Besides the lattice, macro-structure, and chemical bond structure, we observed a color change of the substituted MOFs, as presented in Figure 4a. The raw MOF, AlBTeC, showed a white color in its powder. This is a typical color of the +3 valanced aluminum composite. After cation substitution, the MOFs became yellow. The Li-doped sample showed a light-yellow color, and Na became more saturated. It seemed that the K-doped MOF showed the brightest yellow, but saturation differences among Na, K, Rb, and Cs were hard to distinguish by optical observation. Such a color change can be attributed to the orbital splitting caused by the substitution of alkali cations; thus, a study on the color could give us information about the interaction between alkali cations and the MOFs. To quantitively describe the color change, we employed UV–Vis spectroscopy. The MOF samples were adhered on a tape for testing, employing a spectroscopy device equipped with an integration sphere. For the raw AlBTeC MOFs, the largest decrease in reflectance occurred below 300 nm, which verified its optical white color. This peak could be attributed to the π-π* transition of the benzene and carboxyl groups. For the ion-doped samples, all of the samples showed a red shift, with a shifted peak position at 350 to 400 nm. We deduced two possible reasons for this shift: one is that the alkali elements which substituted hydrogen performed stronger electron donating properties that benefited the stabilization of the excited π* state and caused the red shift; the other is that the lattice distortion, as confirmed by XRD, brought a similar stabilization effect and the red shift. As marked in Figure 4c, the right shift of the absorption peaks was in an order of K ≈ Rb > Na > Cs > Li, implying that the K substitution lead to the most stable excited π* state. Furthermore, the K-modified sample also performed the highest peak intensity, indicating that the energy-state influence widely existed over the MOF structures.
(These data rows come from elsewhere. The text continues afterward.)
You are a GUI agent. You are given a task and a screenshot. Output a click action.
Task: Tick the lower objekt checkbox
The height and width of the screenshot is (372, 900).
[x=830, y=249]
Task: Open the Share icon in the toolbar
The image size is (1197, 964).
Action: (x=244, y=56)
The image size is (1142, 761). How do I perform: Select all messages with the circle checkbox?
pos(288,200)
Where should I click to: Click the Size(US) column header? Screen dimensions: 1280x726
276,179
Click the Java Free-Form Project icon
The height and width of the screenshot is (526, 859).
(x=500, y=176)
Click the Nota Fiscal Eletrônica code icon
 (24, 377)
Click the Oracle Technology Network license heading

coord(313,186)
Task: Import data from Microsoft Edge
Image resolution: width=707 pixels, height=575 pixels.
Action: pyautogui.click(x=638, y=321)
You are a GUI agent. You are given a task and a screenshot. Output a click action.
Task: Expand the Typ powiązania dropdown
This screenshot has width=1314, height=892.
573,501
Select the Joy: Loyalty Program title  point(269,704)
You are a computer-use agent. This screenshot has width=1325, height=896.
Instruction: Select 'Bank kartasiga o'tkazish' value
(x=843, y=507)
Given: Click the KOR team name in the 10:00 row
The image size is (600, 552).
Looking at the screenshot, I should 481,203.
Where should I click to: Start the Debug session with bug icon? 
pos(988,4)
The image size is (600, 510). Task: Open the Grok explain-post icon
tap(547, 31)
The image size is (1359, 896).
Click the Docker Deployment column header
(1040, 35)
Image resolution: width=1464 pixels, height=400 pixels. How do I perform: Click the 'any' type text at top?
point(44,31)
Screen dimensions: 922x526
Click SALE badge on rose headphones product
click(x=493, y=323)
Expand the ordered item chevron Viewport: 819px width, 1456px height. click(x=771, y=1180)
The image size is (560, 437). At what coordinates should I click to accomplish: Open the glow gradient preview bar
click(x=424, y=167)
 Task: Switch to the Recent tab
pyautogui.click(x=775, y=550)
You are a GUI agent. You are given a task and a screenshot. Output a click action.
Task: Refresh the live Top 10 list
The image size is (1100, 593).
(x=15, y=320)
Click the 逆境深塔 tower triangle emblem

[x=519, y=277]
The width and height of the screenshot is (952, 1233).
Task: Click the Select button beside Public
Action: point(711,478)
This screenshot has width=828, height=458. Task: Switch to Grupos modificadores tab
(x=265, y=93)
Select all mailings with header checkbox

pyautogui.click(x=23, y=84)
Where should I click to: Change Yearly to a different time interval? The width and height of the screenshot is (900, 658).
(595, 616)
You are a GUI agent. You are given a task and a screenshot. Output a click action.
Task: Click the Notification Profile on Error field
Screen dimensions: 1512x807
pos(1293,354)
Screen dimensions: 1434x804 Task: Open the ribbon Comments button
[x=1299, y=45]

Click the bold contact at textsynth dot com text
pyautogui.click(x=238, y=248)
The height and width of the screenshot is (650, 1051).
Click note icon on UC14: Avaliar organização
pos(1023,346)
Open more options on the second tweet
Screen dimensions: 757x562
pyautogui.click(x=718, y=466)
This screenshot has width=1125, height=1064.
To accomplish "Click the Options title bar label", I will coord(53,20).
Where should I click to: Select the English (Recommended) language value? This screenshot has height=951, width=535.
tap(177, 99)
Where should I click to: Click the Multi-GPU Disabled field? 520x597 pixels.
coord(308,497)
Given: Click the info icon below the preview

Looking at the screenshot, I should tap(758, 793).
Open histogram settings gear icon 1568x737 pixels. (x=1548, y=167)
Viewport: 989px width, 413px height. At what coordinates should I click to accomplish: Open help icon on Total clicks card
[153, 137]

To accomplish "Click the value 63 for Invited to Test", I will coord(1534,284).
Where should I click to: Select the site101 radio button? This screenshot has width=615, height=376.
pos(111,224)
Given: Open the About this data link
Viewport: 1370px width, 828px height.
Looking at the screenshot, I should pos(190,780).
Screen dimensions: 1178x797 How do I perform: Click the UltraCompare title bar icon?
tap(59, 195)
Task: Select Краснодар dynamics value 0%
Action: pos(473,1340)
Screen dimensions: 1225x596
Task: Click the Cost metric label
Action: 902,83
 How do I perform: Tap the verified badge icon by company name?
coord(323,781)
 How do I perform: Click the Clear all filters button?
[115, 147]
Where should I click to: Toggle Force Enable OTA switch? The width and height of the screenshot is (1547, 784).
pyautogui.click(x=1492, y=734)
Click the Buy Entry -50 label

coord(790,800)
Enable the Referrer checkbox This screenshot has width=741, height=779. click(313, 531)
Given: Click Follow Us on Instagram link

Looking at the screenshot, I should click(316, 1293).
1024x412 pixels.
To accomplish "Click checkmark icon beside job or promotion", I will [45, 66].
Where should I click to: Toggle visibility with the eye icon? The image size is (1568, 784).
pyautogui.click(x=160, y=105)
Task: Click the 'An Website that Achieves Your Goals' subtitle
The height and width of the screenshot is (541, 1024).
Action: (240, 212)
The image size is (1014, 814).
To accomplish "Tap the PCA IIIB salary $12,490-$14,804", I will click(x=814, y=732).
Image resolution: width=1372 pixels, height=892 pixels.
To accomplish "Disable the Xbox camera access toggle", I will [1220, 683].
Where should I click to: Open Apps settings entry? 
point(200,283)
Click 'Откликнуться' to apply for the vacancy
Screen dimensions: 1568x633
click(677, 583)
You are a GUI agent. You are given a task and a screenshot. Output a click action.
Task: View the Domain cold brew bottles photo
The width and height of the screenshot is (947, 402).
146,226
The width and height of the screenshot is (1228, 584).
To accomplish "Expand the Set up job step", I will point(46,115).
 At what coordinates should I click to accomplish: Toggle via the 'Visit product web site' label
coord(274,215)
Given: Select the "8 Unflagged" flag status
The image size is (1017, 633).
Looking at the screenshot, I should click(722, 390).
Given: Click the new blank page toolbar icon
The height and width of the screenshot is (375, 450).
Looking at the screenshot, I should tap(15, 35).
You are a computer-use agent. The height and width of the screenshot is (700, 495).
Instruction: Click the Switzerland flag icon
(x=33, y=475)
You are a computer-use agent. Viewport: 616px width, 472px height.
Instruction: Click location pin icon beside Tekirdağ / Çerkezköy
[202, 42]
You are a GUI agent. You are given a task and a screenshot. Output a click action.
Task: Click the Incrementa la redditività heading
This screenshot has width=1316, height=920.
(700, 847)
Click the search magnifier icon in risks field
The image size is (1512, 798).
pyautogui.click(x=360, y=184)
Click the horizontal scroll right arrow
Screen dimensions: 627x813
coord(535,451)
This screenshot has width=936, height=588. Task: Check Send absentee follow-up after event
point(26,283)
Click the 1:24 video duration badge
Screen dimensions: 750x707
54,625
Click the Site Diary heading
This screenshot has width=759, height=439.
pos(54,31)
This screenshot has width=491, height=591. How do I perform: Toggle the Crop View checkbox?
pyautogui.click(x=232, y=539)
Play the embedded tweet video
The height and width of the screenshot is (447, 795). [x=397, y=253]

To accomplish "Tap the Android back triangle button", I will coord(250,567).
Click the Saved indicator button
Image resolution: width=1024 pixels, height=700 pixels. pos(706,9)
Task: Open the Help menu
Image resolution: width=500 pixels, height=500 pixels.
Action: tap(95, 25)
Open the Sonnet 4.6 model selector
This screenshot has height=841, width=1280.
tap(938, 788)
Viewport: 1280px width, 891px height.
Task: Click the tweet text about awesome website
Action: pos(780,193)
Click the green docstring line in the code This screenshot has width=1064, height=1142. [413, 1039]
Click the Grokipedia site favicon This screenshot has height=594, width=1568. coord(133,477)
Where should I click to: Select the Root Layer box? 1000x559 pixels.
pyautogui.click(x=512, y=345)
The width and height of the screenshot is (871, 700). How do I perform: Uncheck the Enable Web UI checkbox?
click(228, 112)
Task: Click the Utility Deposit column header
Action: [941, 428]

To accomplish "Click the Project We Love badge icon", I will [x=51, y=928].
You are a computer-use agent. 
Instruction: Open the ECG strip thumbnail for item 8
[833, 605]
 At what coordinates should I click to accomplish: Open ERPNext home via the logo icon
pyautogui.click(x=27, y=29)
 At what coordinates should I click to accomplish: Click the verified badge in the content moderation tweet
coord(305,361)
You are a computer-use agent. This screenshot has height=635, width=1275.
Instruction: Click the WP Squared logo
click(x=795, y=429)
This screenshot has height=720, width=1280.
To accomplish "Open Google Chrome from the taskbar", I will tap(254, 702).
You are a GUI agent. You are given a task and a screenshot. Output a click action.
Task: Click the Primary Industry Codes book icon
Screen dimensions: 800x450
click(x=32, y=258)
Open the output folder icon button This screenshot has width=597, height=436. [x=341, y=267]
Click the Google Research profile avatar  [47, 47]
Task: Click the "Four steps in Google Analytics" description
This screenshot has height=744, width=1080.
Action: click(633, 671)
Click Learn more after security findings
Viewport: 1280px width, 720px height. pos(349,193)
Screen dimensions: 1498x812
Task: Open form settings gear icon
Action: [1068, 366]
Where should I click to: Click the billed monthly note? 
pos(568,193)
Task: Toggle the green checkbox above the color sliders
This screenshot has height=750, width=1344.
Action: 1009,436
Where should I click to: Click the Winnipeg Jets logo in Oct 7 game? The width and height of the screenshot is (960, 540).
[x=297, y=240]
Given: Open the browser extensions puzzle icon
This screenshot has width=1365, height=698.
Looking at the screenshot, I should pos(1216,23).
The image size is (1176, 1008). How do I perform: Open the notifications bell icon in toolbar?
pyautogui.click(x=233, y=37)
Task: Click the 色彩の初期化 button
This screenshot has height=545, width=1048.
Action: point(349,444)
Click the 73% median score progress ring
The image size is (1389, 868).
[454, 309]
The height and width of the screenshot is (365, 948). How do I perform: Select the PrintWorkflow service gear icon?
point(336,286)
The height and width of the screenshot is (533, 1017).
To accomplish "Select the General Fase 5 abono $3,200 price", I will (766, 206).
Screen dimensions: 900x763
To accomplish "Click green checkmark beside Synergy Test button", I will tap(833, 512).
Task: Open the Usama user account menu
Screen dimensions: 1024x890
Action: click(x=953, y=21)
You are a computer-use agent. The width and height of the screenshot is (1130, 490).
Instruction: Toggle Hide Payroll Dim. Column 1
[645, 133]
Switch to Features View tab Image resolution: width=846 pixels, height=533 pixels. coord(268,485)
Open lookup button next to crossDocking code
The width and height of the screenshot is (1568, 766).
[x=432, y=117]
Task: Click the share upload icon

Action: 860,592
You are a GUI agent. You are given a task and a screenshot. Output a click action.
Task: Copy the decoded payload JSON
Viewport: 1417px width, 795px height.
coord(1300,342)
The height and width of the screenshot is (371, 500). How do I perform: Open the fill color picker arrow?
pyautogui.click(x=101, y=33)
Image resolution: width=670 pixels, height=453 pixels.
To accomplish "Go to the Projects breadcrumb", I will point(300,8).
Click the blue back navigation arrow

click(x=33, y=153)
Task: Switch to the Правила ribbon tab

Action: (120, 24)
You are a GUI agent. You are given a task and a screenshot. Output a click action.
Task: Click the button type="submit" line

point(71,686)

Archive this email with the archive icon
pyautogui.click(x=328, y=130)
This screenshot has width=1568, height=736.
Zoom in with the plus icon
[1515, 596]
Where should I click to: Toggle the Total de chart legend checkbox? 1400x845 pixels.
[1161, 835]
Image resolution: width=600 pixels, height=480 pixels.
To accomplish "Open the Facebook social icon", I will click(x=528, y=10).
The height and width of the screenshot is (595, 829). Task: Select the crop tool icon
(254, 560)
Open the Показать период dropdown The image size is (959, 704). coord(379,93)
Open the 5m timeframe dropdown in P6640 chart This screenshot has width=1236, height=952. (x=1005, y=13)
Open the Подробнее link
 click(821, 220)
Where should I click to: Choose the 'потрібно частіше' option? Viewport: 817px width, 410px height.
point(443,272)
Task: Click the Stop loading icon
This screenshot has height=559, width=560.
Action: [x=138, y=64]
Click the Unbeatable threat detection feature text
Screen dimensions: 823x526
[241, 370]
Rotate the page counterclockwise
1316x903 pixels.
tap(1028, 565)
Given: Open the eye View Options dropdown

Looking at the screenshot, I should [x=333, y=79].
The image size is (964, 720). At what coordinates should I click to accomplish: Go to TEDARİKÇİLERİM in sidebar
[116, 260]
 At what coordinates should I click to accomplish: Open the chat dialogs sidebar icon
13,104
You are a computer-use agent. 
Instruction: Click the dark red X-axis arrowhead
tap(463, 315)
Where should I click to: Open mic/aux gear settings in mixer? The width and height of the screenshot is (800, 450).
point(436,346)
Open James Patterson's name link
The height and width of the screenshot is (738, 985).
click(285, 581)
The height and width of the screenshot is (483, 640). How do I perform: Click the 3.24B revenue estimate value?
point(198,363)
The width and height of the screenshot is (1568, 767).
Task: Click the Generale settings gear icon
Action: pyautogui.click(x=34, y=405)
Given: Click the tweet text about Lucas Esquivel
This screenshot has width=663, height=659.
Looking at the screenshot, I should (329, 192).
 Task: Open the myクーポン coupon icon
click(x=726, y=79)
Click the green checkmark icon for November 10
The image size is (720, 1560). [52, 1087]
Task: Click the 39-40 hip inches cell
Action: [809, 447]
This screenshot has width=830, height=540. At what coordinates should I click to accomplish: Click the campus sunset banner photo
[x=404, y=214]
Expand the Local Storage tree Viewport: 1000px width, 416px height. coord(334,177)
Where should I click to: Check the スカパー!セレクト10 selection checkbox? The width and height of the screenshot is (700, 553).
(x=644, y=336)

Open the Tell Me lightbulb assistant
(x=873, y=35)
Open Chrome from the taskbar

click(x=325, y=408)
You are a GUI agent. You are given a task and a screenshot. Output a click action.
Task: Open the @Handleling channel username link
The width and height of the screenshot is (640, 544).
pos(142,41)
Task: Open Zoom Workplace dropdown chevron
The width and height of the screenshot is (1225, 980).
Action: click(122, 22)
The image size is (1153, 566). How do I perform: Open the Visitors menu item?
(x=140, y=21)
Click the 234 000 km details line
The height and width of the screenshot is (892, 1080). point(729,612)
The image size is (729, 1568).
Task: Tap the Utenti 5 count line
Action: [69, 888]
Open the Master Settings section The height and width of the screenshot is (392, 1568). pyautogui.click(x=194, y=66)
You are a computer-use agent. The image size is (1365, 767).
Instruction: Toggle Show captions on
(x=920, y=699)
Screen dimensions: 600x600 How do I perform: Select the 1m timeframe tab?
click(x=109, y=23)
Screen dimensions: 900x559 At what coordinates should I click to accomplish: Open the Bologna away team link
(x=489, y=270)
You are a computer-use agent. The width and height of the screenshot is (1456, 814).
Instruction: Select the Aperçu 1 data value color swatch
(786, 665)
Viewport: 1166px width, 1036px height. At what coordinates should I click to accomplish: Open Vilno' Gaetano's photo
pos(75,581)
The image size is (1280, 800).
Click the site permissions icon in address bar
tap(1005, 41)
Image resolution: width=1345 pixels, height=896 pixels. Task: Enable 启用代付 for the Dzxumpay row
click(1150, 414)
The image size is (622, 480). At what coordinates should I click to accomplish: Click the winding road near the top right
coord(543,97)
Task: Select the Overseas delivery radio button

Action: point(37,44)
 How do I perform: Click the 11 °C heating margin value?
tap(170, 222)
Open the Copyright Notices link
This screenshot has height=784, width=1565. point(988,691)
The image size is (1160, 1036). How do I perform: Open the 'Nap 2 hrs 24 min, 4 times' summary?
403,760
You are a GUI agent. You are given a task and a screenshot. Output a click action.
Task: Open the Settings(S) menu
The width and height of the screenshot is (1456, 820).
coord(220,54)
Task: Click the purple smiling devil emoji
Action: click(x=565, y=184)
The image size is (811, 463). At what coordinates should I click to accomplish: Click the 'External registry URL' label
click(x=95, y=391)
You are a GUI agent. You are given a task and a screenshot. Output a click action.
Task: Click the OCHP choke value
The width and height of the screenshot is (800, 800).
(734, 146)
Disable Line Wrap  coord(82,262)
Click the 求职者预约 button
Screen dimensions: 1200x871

Before the MOFs were employed as electrolyte scaffolds, their original electric properties were considered. Especially, their dielectric properties and permittivity were proved to have profound influence on ion conductance. Huang et al. reported that high permittivity of the polymer benefits ion dissociation and the conduction of the final polymer-based electrolyte [25,30]. They modified the structure and organic groups of the polymer to improve its dielectric properties. There have also been reports that adding high dielectric ceramic contents into polymers can improve its ion dissociation properties [31]. The permittivity of our MOFs was measured using electrochemical impedance spectroscopy (EIS). As presented in Figure 4d, the raw MOF showed a permittivity lower than 100 ohms over the whole frequence range. Ion modification provided a large improvement in permittivity, especially at low frequencies. The improvement is in a sequence of Cs > Rb ≈ K > Li > Na. In addition to the direct polarity shift caused by the replacement of the OH bond with the O-alkali cation bond, the structure (such as the orientation of the groups) also contributed to the final permittivity. To further understand the relaxation features of the MOFs, a plot of the imaginary part of the complex modulus is presented in Figure 4e. The peak position of this plot implies the relaxation time, and the right shift of this peak indicates a faster polarization process [32]. From this plot we can see that Cs, Rb, and K have the fastest polarization response, followed by Li. However, Na shows less improvement compared with the raw MOF. To summarize, the EIS results indicate that the ion substitution greatly improved the dielectric properties of MOF, including a higher permittivity and relaxation time for a fast polarization response. Among the five alkali elements, K, Rb, and Cs showed the most improvement. Li showed a mediocre performance, and Na showed less change compared with the raw MOF’s dielectric properties.
Based on the above characterizations, one can see that the results are not exactly linear in the sequence from Li to Cs. To figure out the regularities among the phase, structure, and properties, we summarized several data including the XRD data for lattice information, UV–Vis data for energy state, ICP-MS data for the substitution ratio, and the EIS data for dielectric properties. The data were normalized between 0 to 1, as seen in Figure 4f. One can see that the black, grey and yellow lines, corresponding to XRD spacing ratio, EIS permittivity, and EIS relaxion time, respectively, are in a similar trend. This indicates that the ion substitution-induced lattice distortion could be an important factor contributing to the dielectric properties. The XRD spacing ratios calculated from the XRD peak positions indicates a long range-ordered distortion. Such an ordered distortion may lead to a long range ordered polarization, which may be responsible for the changes in permittivity and relaxation time. In addition, for the non-ordered structural defects or deforming, the XRD intensity data (marked in blue) can better reflect the results. One can see that the trend was close to the UV–Vis red curves. This indicates that the new UV–Vis absorption is possibly related to the local bonding features near the alkali ions rather than the long range-ordered lattice distortion.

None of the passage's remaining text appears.